WH Smith has ruled out the sale of its loss-making American operation but says it will not invest any more in its US hotel stores after a sharp fall in sales.
Reporting an 8 per cent drop in full-year profits to £122m, the company's chief executive, Richard Handover, said: "We are committed to the US business, particularly the airports business. But we are not investing in the hotels business right now.
Smiths has more than 500 US stores, which have been hit hard by a downturn in travel after 11 September. Forty stores have been closed as a result with a handful more to follow.
While the company is happier with its 174 US airport branches, it is more concerned with the 354 stores in American hotels which are small, have weak branding and sell ranges such as T-shirts for tourists which do not fit so well with the company's strategy.
Mr Handover said the US business was "recovering" though it is "still way down from where we would like it to be. It's a question of how long it will take to come back."

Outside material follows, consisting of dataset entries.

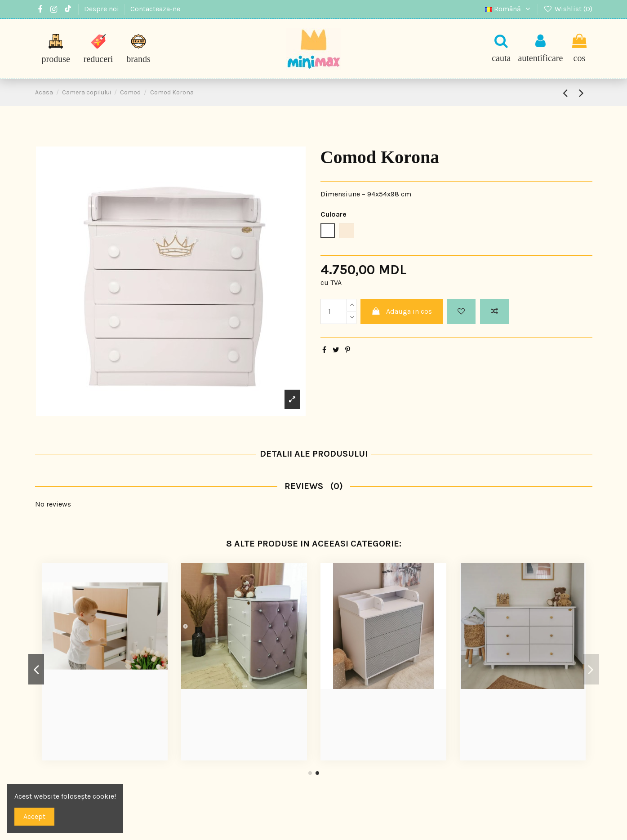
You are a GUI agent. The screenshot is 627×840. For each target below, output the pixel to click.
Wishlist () (568, 9)
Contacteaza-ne (155, 9)
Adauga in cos (401, 311)
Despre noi (102, 9)
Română (508, 9)
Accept (34, 816)
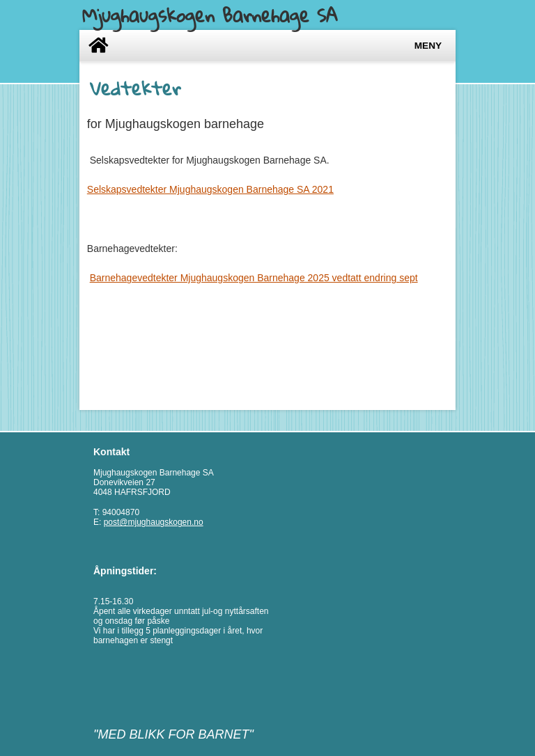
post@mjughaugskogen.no (153, 522)
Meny (428, 45)
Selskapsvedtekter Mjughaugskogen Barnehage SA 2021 (210, 189)
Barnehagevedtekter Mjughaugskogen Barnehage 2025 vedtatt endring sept (254, 278)
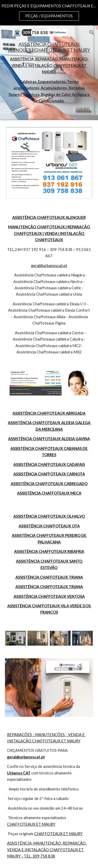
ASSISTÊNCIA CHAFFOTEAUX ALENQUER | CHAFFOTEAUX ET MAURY (49, 47)
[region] (49, 12)
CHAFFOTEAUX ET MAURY (31, 824)
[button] (6, 32)
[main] (49, 73)
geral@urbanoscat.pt (49, 266)
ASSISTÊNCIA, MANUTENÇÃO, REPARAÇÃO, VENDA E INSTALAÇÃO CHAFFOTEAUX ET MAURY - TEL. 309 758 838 (47, 849)
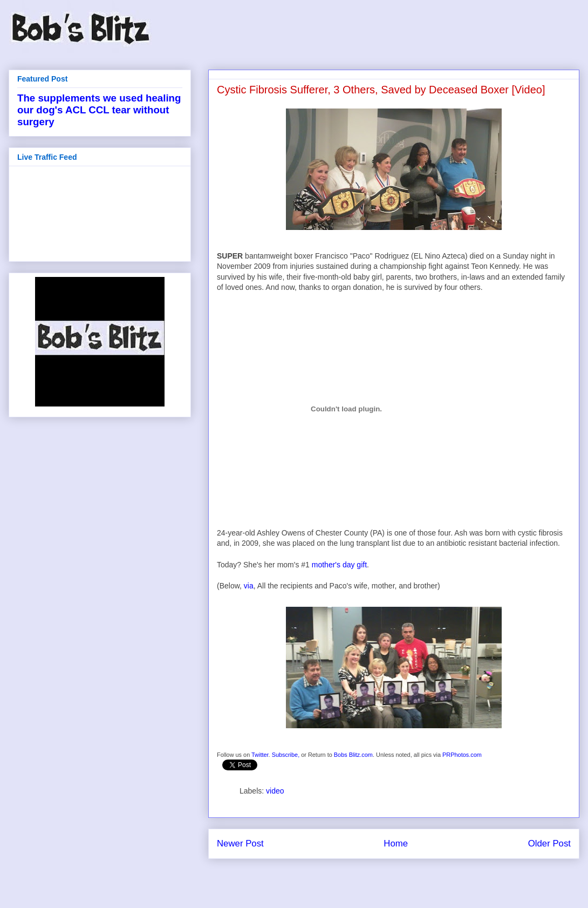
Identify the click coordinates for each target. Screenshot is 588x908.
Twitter (260, 755)
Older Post (549, 843)
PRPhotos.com (462, 755)
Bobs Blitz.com (353, 755)
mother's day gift (339, 565)
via (249, 586)
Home (395, 843)
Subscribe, (286, 755)
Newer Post (240, 843)
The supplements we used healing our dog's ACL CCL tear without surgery (99, 110)
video (275, 791)
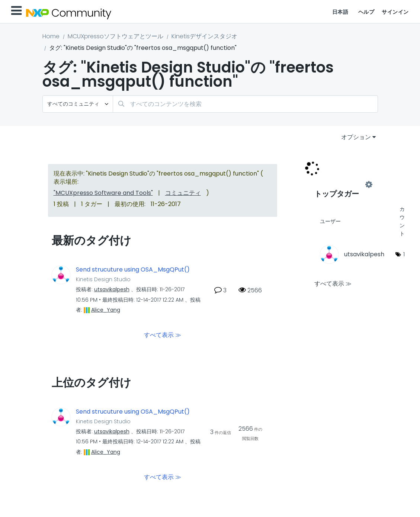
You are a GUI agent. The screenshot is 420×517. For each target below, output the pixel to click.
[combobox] (245, 104)
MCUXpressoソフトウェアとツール (115, 36)
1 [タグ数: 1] (404, 254)
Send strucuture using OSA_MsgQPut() (133, 270)
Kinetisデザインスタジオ (204, 36)
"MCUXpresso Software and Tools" (103, 193)
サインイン (395, 12)
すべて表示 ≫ (163, 335)
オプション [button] (356, 137)
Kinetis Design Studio (103, 279)
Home (51, 36)
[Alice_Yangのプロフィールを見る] (106, 310)
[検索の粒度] (78, 104)
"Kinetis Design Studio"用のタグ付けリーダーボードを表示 (342, 185)
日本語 (340, 12)
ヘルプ (366, 12)
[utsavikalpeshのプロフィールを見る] (112, 289)
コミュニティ (183, 193)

The US stores lost £16m in the year and Smiths took a £28m asset write-down on the value of the business. The group will also be hit this year by a £16m increase in pension contributions to make up for a substantial deficit due to the sharp fall in stock markets.
In the UK, retail profits were up 7 per cent to £97m though there has been a slowdown in sales. Like-for-like sales in the year to 31 August were up by 4 per cent on the previous year but this has slowed to 1 per cent in current trading, although the margin is up.
Smiths said its market share in UK books was up 0.5 per cent to 17.2 per cent.
US sales are up 13 per cent in current trading but still down 15 per cent on the figure two years ago.
The shares rose 13.5p to 342p yesterday.